Problem. Starting with the line with "Task: Navigate back" in the entries below and going on through the line with "This screenshot has height=811, width=1512.", output every line exactly and nothing more. No pictures.

Data excerpts.
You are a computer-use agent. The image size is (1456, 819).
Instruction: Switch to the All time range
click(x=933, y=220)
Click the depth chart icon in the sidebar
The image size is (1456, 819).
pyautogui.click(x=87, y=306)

---

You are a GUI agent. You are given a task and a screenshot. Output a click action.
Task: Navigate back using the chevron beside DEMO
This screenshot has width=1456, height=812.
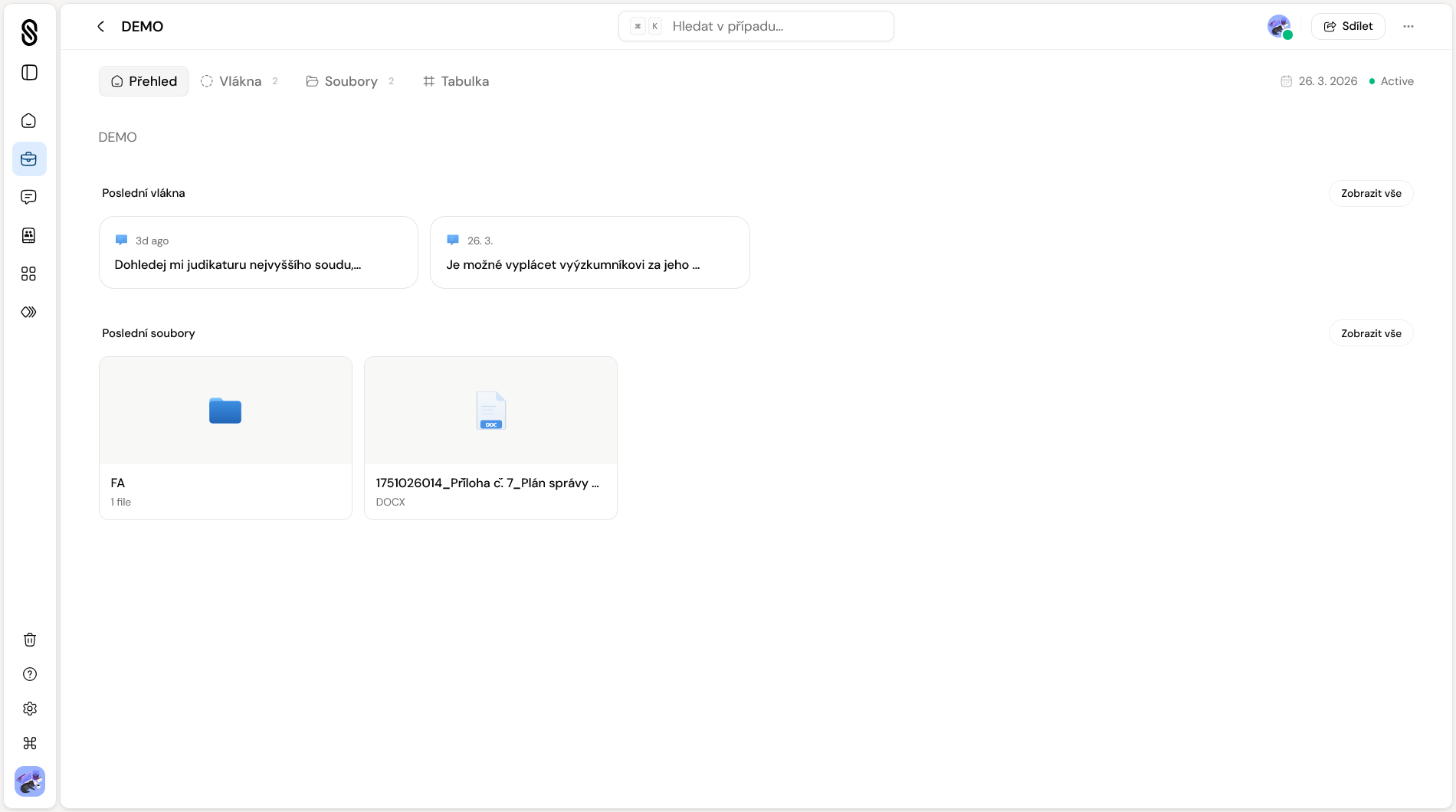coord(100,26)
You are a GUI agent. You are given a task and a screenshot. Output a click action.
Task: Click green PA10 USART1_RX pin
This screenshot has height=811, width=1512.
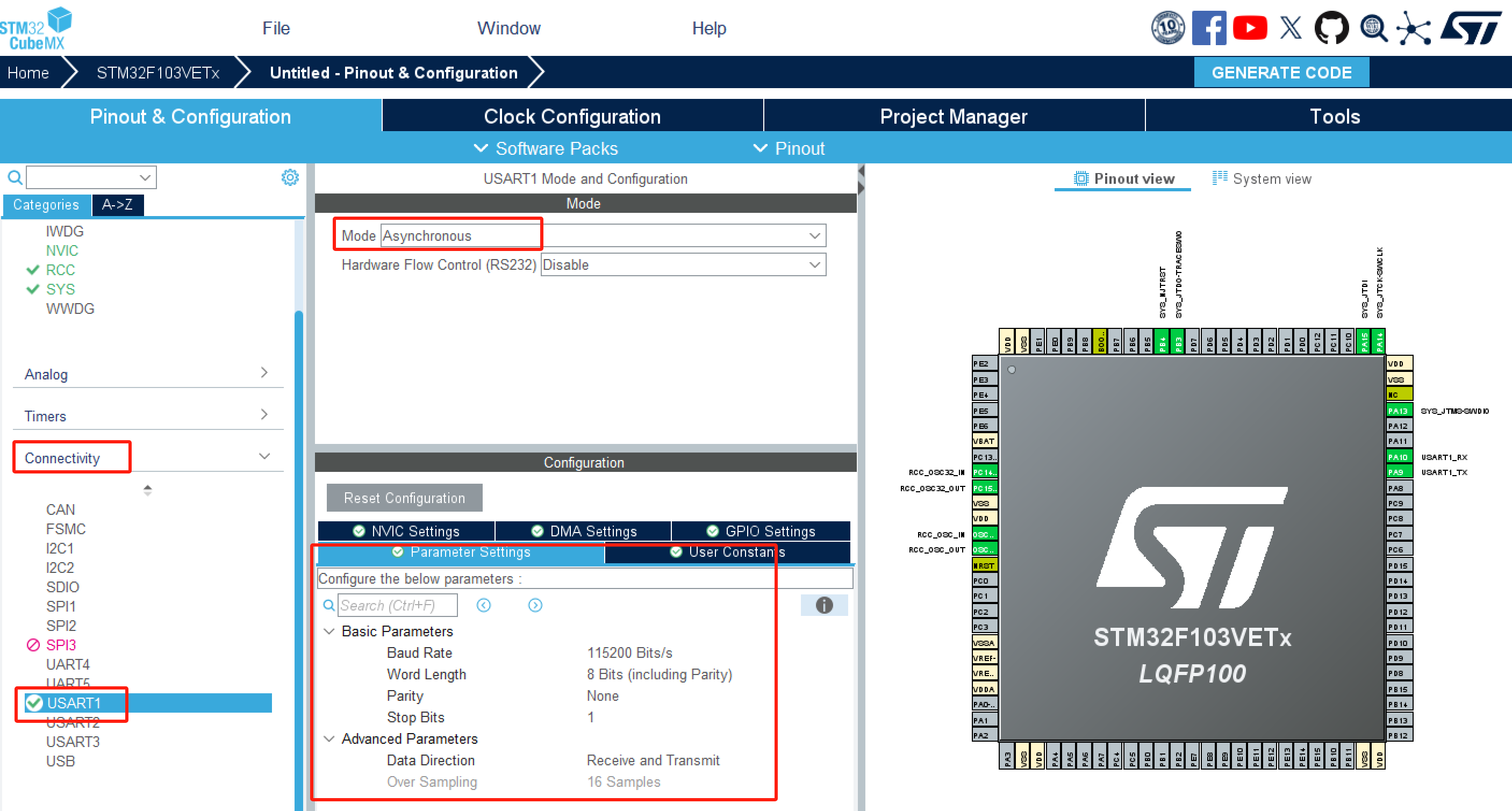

Solution to this problem.
Task: Navigate back using the chevron beside DEMO
This screenshot has width=1456, height=812.
coord(100,26)
You are a GUI agent. You are given a task and a screenshot. Output a click action.
Task: Click green PA10 USART1_RX pin
This screenshot has height=811, width=1512.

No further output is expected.